She hadn’t moved, but her silence was now charged with attention. He opened the box of trims and ribbons, selected a spool of golden cord. He pondered a moment, then said, “Chava, this cord is far too thick for a needle. How does one sew with it?”
A pause. “First you lay it on top of the fabric,” she said, her graveled voice betraying extreme patience, “and pin it into place. Then, sew across it with small stitches, and remove the pins.”
He found her pincushion, cut a length of the cord. “We fell from the mountain,” he said as he worked, “and landed in the desert, and had to contend with rain, and iron, and men and their magic. We searched for a cause, a fault. Brother accused sister, clan accused clan, saying, ‘It was this wrong, it was that slight.’ The first battle began, and we’ve been fighting ourselves ever since.” He threaded another needle, and began to sew neat yellow stitches across the golden cord. “It’s said that if one day we can discover the reason for our banishment, then the roc will gather us all and fly us home to Mount Qaf, where we’ll live in peace again. But until that day, we are doomed to endless conflict.”
His voice trailed away. Long moments passed; and then she said, “Ahmad, do you believe in Mount Qaf?”
He knew that she expected him to say no. It was the sort of story that, if it were told by a human, he’d dismiss as nonsense. But now he felt the need to give a better answer.
“I used to, when I was young,” he said. “But then I began to question. How could a mountain encircle the earth? Wouldn’t there be evidence of such a place, if it existed? I decided that the tale was invented—that all the stories, in fact, were invented, and I would give them no power over me.
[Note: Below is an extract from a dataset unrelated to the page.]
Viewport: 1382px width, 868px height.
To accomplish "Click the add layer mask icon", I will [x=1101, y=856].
But yes. I believed, once.”
She lay there, absorbing this, as he continued to sew. Then she said, “Rabbi Meyer gave me a book that told a story like that. Except it wasn’t a mountain, but a garden, in a place called Eden. The people who lived there were Adam and Eve, the first humans. They ate the fruit from the Tree of Knowledge, the only fruit that God had forbidden them to eat.”
She paused, as though waiting for a scornful comment. What is the point of planting such fruit if one only means to forbid it? But he remained silent, sewing, listening.
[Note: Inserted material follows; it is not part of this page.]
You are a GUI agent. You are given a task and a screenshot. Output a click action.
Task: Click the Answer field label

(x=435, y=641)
“Once they gained the tree’s knowledge,” she said, “they realized that they were naked, and it made them ashamed. God saw their shame, and knew that they’d eaten the fruit. So He banished them from the garden. And the humans have never been able to find it since.”
He considered. “It’s similar,” he said, “but not the same. I’m quite certain that no jinni has ever felt ashamed of their nakedness.”
“Somehow I believe you.”
“And all men and women, they’re meant to descend from these two?”
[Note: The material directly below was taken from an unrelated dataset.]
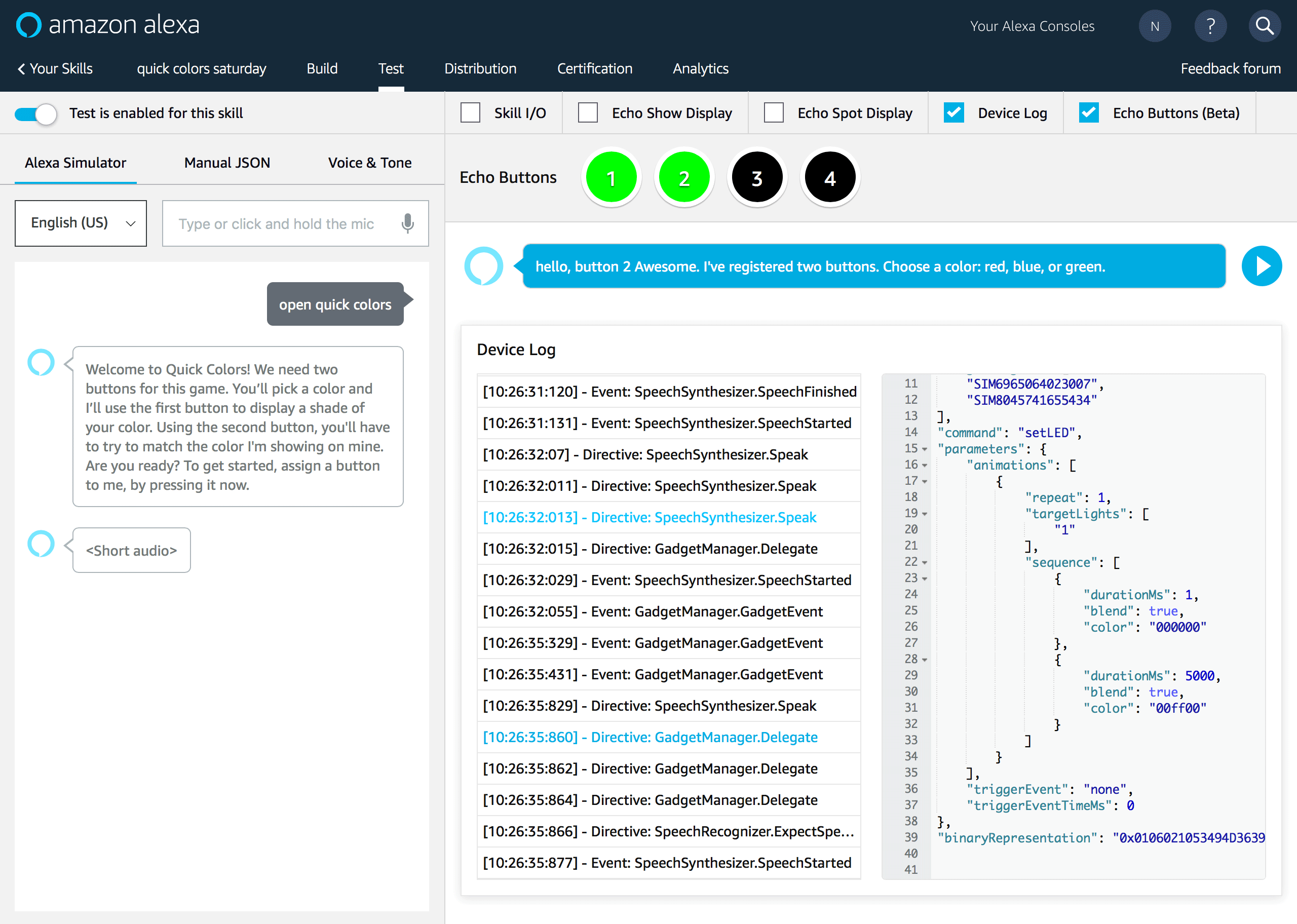Click the microphone icon in input box
This screenshot has width=1297, height=924.
(407, 223)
“Yes. But it grows complicated.”
“I’d imagine so.”
Silence returned. He kept on sewing, tied off a thread, snipped the ends away. “These scissors,” he said. “They surprise me. They seem like something I’d make, not something you’d own.”
“Why not?”
“They’re too fanciful. You seem to value utility above all else.”
“They’re well made, and they were no more expensive than the others in the shop.” Did he imagine it, or was her voice improving? Perhaps it was only the added tone of indignation. She paused, and then muttered something he couldn’t quite hear.
“Pardon?”
“I said, ‘And besides, they remind me of you.’”
Surprised, he smiled in the near-darkness. “Really?”
“As you say, they’re something that you might make. I use the scissors, and I think of you. There, now you know the extent of my infatuation.” She spoke it half defensively, as though he might think less of her for it—and suddenly it pained him that even now, lying injured and immobile, she felt the need to protect herself in this way.
“May I tell you another story?” he said.
“Of course.”
He threaded the needle, began again. “Once, there was a jinni who was captured by a wizard, and bound to human form. He came by accident to a towering city, where all thought him very strange—and there he met an equally strange woman, a woman made of clay.”
The words came to him as though fed from some distant source. He pulled thread through fabric, heard it whisper like flame. “Before long,” he said, “it seemed to him that, in that city full of wonders, the woman was the most wonderful, the most worthy of his attention. For years they roamed together—and then, one night, they came upon a building in flames. Nearby was a child, panicking for her father. The child ran inside, and the woman ran in after. He shouted for her to stop—but it was too late, the woman was gone. And he was left to wonder: Had she heard him, calling after her? Or, because she couldn’t feel his wishes, did they simply not matter as much as the child’s? And more to the point, would he ever see her again?”
“Oh, Ahmad.” A whisper. “I’m so sorry.”
The stork’s beak nipped at a thread-end. “If I’d been elsewhere, would you have died tonight?”
“If you’d been elsewhere, I wouldn’t have been out at all.”
It was a diversion; he wouldn’t allow it. “If you’d heard the commotion and gone alone, then. Or if there’d been a mishap at the bakery, and someone was trapped inside. What then? Did you give any thought to your own safety?”